__What to work on__
Your answer should consist of the listing, repeated exactly.

__Material to process__

+ + + + +

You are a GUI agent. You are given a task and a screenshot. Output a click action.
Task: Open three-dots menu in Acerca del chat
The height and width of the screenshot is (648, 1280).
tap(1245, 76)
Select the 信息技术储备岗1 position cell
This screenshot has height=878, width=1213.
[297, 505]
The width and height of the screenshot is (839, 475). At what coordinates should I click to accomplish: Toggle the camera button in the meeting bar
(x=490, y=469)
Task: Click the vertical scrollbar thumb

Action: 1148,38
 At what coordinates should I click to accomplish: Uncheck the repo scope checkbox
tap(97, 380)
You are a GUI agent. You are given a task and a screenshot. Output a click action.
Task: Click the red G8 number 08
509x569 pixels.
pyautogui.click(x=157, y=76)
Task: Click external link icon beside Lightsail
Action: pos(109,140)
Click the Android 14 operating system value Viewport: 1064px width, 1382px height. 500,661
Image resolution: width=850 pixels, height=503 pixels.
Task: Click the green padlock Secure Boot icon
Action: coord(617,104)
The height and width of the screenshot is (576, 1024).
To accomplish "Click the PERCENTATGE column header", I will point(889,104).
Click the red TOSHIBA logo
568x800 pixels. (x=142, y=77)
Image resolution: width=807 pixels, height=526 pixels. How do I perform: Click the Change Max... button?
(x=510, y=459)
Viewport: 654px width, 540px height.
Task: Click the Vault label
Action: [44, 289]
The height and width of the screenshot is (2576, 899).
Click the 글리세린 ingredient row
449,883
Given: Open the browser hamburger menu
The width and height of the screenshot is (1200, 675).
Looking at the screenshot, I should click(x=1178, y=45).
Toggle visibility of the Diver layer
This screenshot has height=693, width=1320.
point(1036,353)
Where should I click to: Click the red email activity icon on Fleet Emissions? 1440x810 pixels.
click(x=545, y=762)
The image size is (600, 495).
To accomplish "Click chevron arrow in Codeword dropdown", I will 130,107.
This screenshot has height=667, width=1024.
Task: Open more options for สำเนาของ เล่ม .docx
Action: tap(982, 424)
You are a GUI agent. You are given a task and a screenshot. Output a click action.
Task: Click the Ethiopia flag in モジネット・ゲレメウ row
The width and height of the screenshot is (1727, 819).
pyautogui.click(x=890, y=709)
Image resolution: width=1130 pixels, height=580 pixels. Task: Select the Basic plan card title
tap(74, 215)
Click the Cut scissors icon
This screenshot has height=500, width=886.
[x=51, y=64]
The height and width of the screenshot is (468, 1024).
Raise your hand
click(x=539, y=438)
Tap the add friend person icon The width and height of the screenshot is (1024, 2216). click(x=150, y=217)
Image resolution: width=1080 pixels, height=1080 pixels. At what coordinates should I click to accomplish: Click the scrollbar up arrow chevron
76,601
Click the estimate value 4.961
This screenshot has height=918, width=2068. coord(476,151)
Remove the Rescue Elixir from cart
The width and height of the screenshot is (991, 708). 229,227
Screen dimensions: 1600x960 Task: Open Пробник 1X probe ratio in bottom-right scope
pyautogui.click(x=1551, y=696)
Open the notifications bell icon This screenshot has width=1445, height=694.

+ + + + +

__Reply__
You are a GUI agent. You are given a task and a screenshot. Output a click action.
Task: Open three-dots menu in Acerca del chat
The height and width of the screenshot is (648, 1280).
tap(1245, 76)
Select the 信息技术储备岗1 position cell
This screenshot has height=878, width=1213.
[297, 505]
The width and height of the screenshot is (839, 475). At what coordinates should I click to accomplish: Toggle the camera button in the meeting bar
(x=490, y=469)
Task: Click the vertical scrollbar thumb

Action: 1148,38
 At what coordinates should I click to accomplish: Uncheck the repo scope checkbox
tap(97, 380)
You are a GUI agent. You are given a task and a screenshot. Output a click action.
Task: Click the red G8 number 08
509x569 pixels.
pyautogui.click(x=157, y=76)
Task: Click external link icon beside Lightsail
Action: pos(109,140)
Click the Android 14 operating system value Viewport: 1064px width, 1382px height. 500,661
Image resolution: width=850 pixels, height=503 pixels.
Task: Click the green padlock Secure Boot icon
Action: coord(617,104)
The height and width of the screenshot is (576, 1024).
To accomplish "Click the PERCENTATGE column header", I will point(889,104).
Click the red TOSHIBA logo
568x800 pixels. (x=142, y=77)
Image resolution: width=807 pixels, height=526 pixels. How do I perform: Click the Change Max... button?
(x=510, y=459)
Viewport: 654px width, 540px height.
Task: Click the Vault label
Action: [44, 289]
The height and width of the screenshot is (2576, 899).
Click the 글리세린 ingredient row
449,883
Given: Open the browser hamburger menu
The width and height of the screenshot is (1200, 675).
Looking at the screenshot, I should click(x=1178, y=45).
Toggle visibility of the Diver layer
This screenshot has height=693, width=1320.
point(1036,353)
Where should I click to: Click the red email activity icon on Fleet Emissions? 1440x810 pixels.
click(x=545, y=762)
The image size is (600, 495).
To accomplish "Click chevron arrow in Codeword dropdown", I will 130,107.
This screenshot has height=667, width=1024.
Task: Open more options for สำเนาของ เล่ม .docx
Action: tap(982, 424)
You are a GUI agent. You are given a task and a screenshot. Output a click action.
Task: Click the Ethiopia flag in モジネット・ゲレメウ row
The width and height of the screenshot is (1727, 819).
pyautogui.click(x=890, y=709)
Image resolution: width=1130 pixels, height=580 pixels. Task: Select the Basic plan card title
tap(74, 215)
Click the Cut scissors icon
This screenshot has height=500, width=886.
[x=51, y=64]
The height and width of the screenshot is (468, 1024).
Raise your hand
click(x=539, y=438)
Tap the add friend person icon The width and height of the screenshot is (1024, 2216). click(x=150, y=217)
Image resolution: width=1080 pixels, height=1080 pixels. At what coordinates should I click to accomplish: Click the scrollbar up arrow chevron
76,601
Click the estimate value 4.961
This screenshot has height=918, width=2068. coord(476,151)
Remove the Rescue Elixir from cart
The width and height of the screenshot is (991, 708). 229,227
Screen dimensions: 1600x960 Task: Open Пробник 1X probe ratio in bottom-right scope
pyautogui.click(x=1551, y=696)
Open the notifications bell icon This screenshot has width=1445, height=694.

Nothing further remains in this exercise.